Well, it looks like the uncertainty of the last few months is set to continue. And with the Bank of England’s decision to raise interest rates in early May (more on this later) along with the mounting pressure that the cost-of-living crisis is placing on household budgets, it seems likely that this downward trend will continue throughout the coming months. 

This increase will mainly affect those of us who are looking for a new mortgage deal or coming to the end of an existing fixed-rate mortgage deal."

Interest rates rise to 1%

The Bank of England has been dominating headlines again this month with news of their decision to raise base interest rates to 1%, as a means of tackling rising inflation. This is the fourth increase that the Bank has made since the beginning of December, and while there is a lot of talk about how this announcement has implications for mortgage rates, it may not be instantly clear exactly who will be affected. So, let’s break it down.

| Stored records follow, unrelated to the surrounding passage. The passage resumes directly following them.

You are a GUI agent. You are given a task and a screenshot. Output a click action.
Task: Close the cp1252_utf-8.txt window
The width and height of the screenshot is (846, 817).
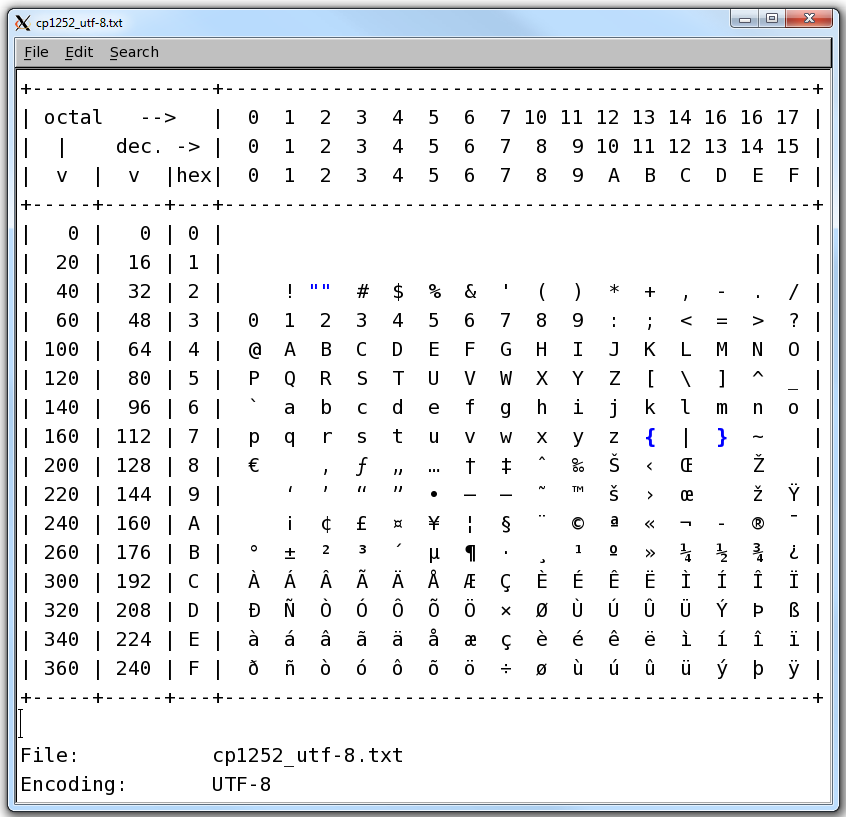[x=809, y=18]
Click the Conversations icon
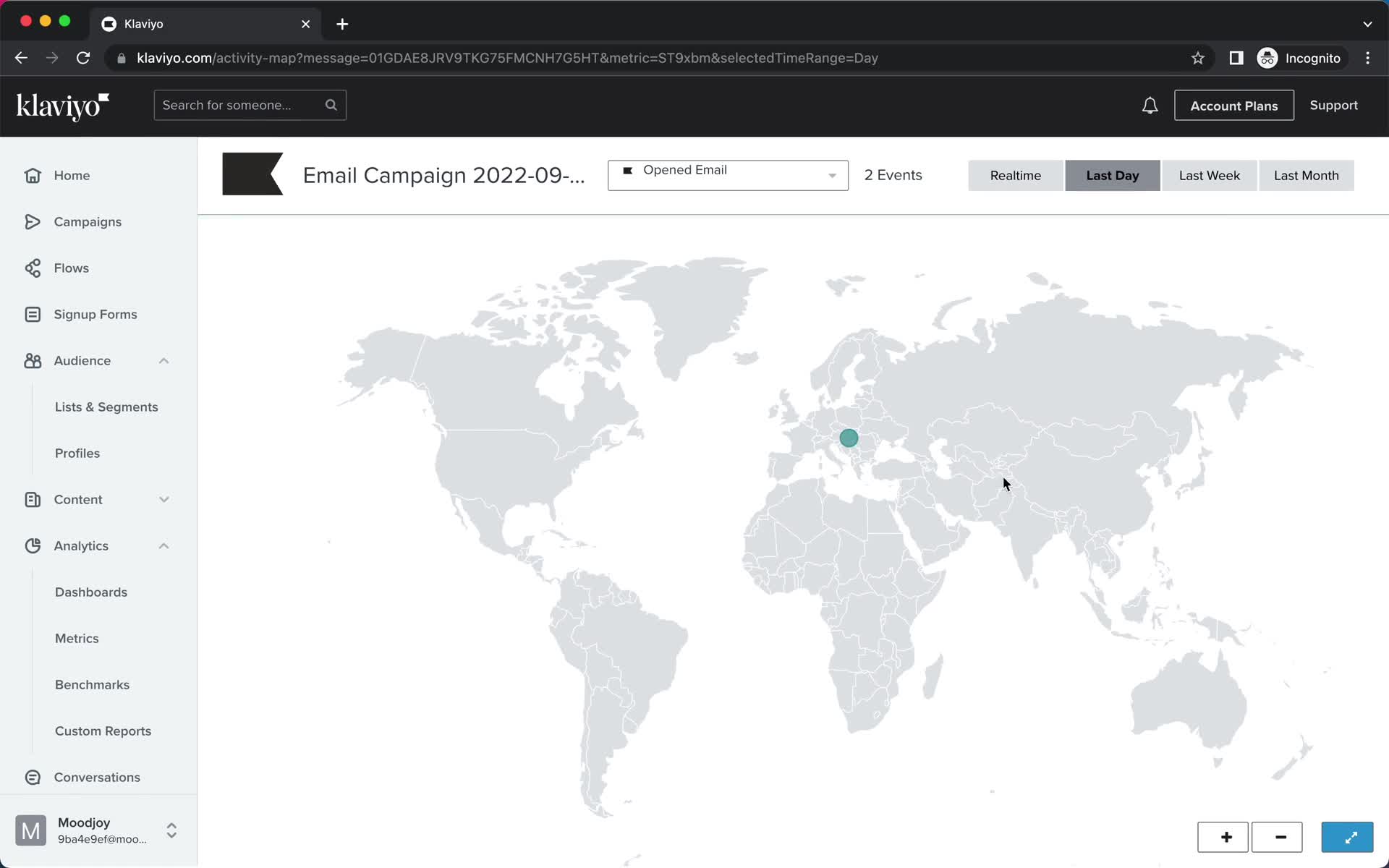The height and width of the screenshot is (868, 1389). (x=32, y=777)
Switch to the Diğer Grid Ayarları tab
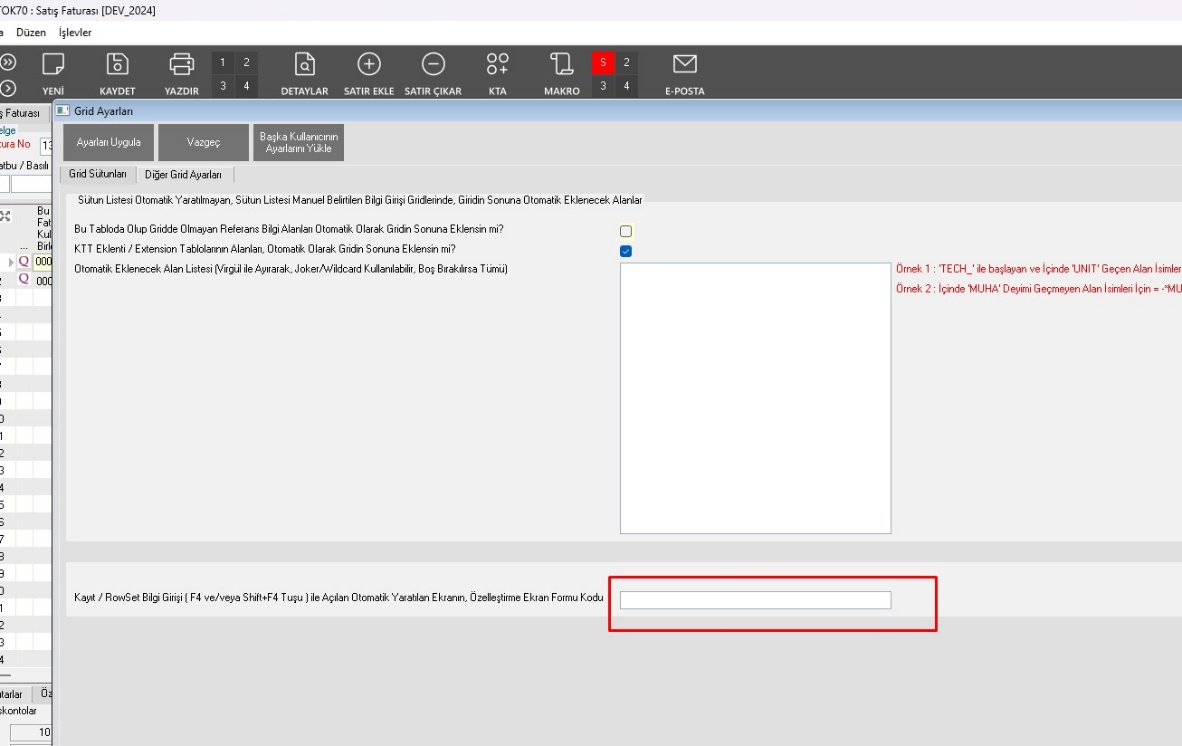Viewport: 1182px width, 746px height. click(x=183, y=174)
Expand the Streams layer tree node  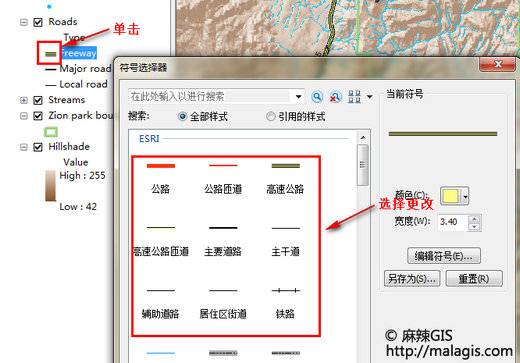tap(24, 100)
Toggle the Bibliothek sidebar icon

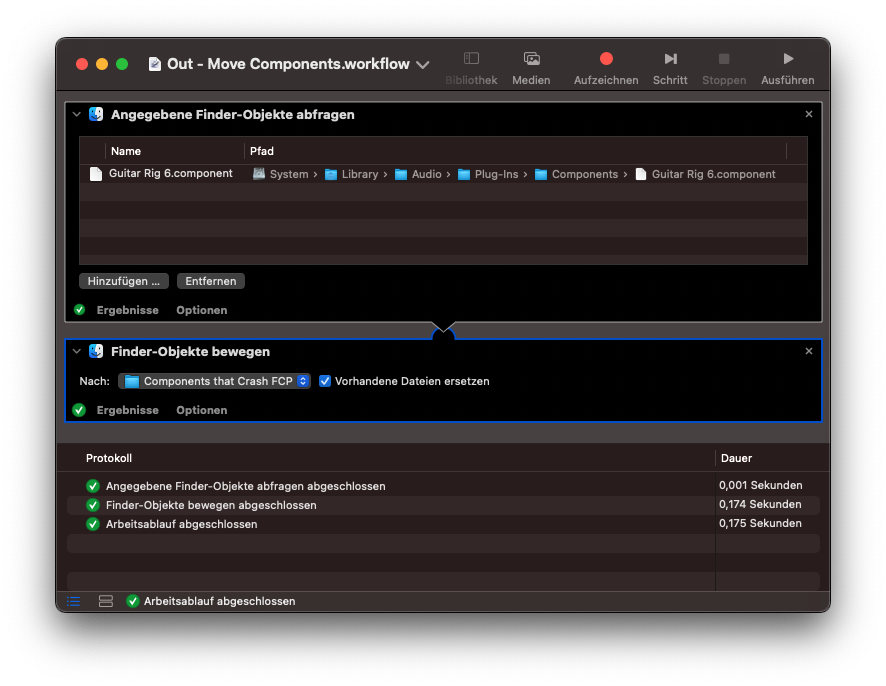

This increase will mainly affect those of us who are looking for a new mortgage deal or coming to the end of an existing fixed-rate mortgage deal. It is estimated that this rise in interest rates will add around £300 a year onto a 2.25% variable mortgage deal of £200,000. It also looks like rates may continue to rise, with another announcement from the Bank of England expected in June. But what does this mean if you’re looking to secure a mortgage in the coming months?

Well, experts are advising those coming to the end of a fixed-rate mortgage to start shopping around as soon as possible. Financial adviser, Scott Taylor-Barr, from Carl Summers Financial Services, says that this would ideally happen around three months before the end of your current mortgage deal. So, if you’re looking for a new fixed-rate deal it might be a good idea to start looking. 

One little flicker of interesting news — Michael Gove is reportedly looking at a new model of home ownership that helps first time buyers. This model, already popular in Canada, allows first-time buyers to buy with smaller deposits if they take out an insurance policy. Ideally, smaller deposits means buyers can get on the housing ladder more quickly — but these are very early reports, so there’s nothing to get too excited about yet. We’ll let you know if this moves from newspaper rumblings to real action.  

So, with the housing market cooling and with mortgage rates rising again, it looks like this period of instability is set to continue. It’s still impossible to predict what might happen next in this changeable climate, but one thing you can rely on is that we’ll be here to keep you updated on all the developments. We’ll see you next month to talk through what happens, as it happens.